With the 2021 general elections now in the rear-view mirror, all eyes are on the composition of the new Parliament, which now has a key change – more women sitting in the driver’s seat as representatives.
Five female representatives, two more than that of last legislature, will be taking their seats in Parliament.
MPs Barbara Conolly and Juliana O’Connor-Connolly were re-elected, while former legislator Heather Bodden will return to the House as Savannah MP. Newcomers Katherine Ebanks-Wilks and Sabrina Turner seized control of the hotly contested seats of West Bay Central and Prospect.
Political analyst Livingston Smith, commenting on the increased female representatives, said it was a positive change for Cayman.
“That the female representation in Parliament has increased by two, is a very progressive aspect of the election. The more diverse the pool of persons in Parliament, the better the levels of representation and likely more nuanced and inclusive the policies that come from the legislature,” he told the Cayman Compass.
This shift comes against the backdrop of a smaller pool of female candidates in this general election race versus 2017.
Smith, in a previous analysis on the issue of female representation, told the Compass that it was concerning that only 10 of the 50 candidates in the 2021 elections were women.
However, he pointed out the low percentage of women in parliaments is a Caribbean and global issue.
“In the Caribbean, 22% of ministerial portfolios/cabinet positions in the Anglophone Caribbean are held by women and across the region women generally do not hold more than 30% of elected positions, except for Guyana which has a legislated quota [that] one-third of the number of political party nominees must be women,” he said.

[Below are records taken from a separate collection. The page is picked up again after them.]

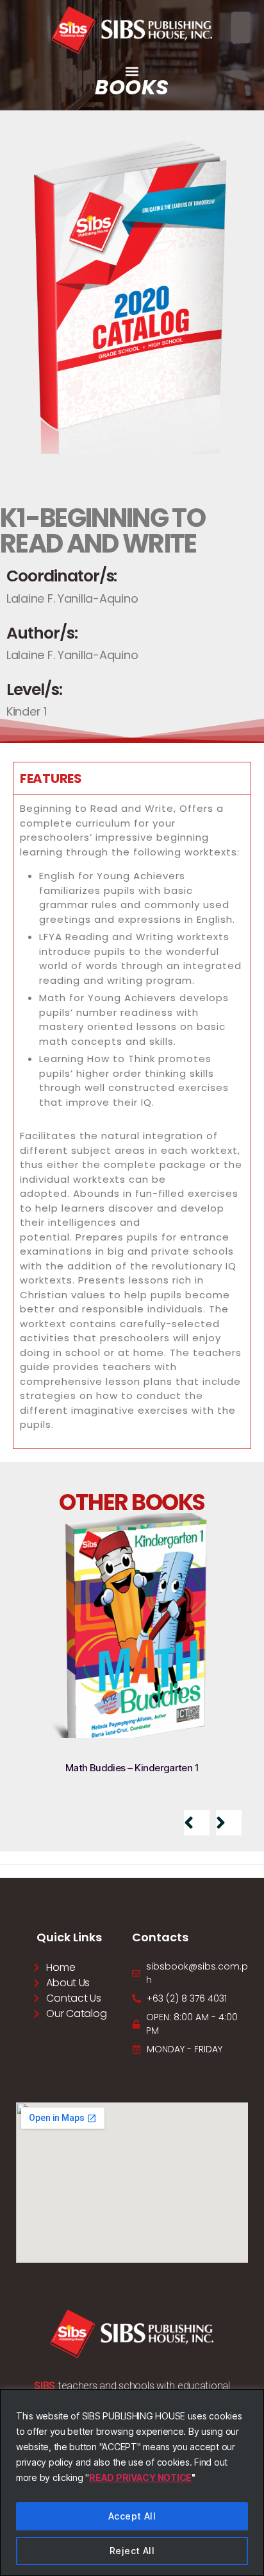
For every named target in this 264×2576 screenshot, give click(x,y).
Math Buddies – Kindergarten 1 (132, 1768)
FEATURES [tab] (51, 778)
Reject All (132, 2550)
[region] (132, 2482)
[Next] (229, 1822)
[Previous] (197, 1822)
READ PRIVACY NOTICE (140, 2477)
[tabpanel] (132, 1121)
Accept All (132, 2516)
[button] (132, 71)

In 1962, Bodden Town’s Mary Evelyn Wood became Cayman’s first female elected representative.
Even with the small pool of female candidates, women hold the key in elections as the larger voting bloc of the sexes.
According to the Elections Office, 54% of Cayman’s electorate is female and 46% is male.
Politicians, Smith argued, must support women who show the interest and determination to run for office. “It’s crucial,” he said.
“As for the barriers women face, political parties or whatever the political machinery used, have the scope to decrease barriers for women in campaigning, including funding, and support early exposure for women to political training and inclusion in networks,” he said.
He said women quotas should be used as a temporary measure.
“Globally, it is recognised that the most effective way to increase women’s representation is using quotas. This ‘temporary’ facility has been resoundingly successful in countries such as Italy, Sweden, India, and Guyana,” Smith said.
Celebrations from female MPs
Being a returning female representative was not lost on Bodden, as she emphatically declared “I am Savannah’s MP… female MP” after capturing the seat on Election Night.
She said she was overjoyed to win.
“But this is what happens when you are on the ground and you care for your people and you know your people. This is what I have done all my life… I have taken care of my people and this is the result tonight,” she said after being declared the winner.
She told the Compass in an interview on 14 April, that Savannah “is where my heart is, for my people and my community. Savannah, Newlands, you will not regret putting me here tonight.”
Ebanks-Wilks, a newcomer to the House, said she was very excited.
“This is a long journey,” she said. “It started last campaign, 2017. I was unsuccessful but stayed on the ground with the people and four years later, now it’s my turn. I am excited to get an opportunity to represent the people of West Bay Central.”
She said she was looking forward to what the next four years look like.
“What I envision for West Bay Central is being a close-knit community and breaking the divide that is there. Politics tend to separate people and I want to be a part of the change with that,” Ebanks-Wilks said.
She vowed to represent all of her constituents, which she said she would do “with the pride and dignity.”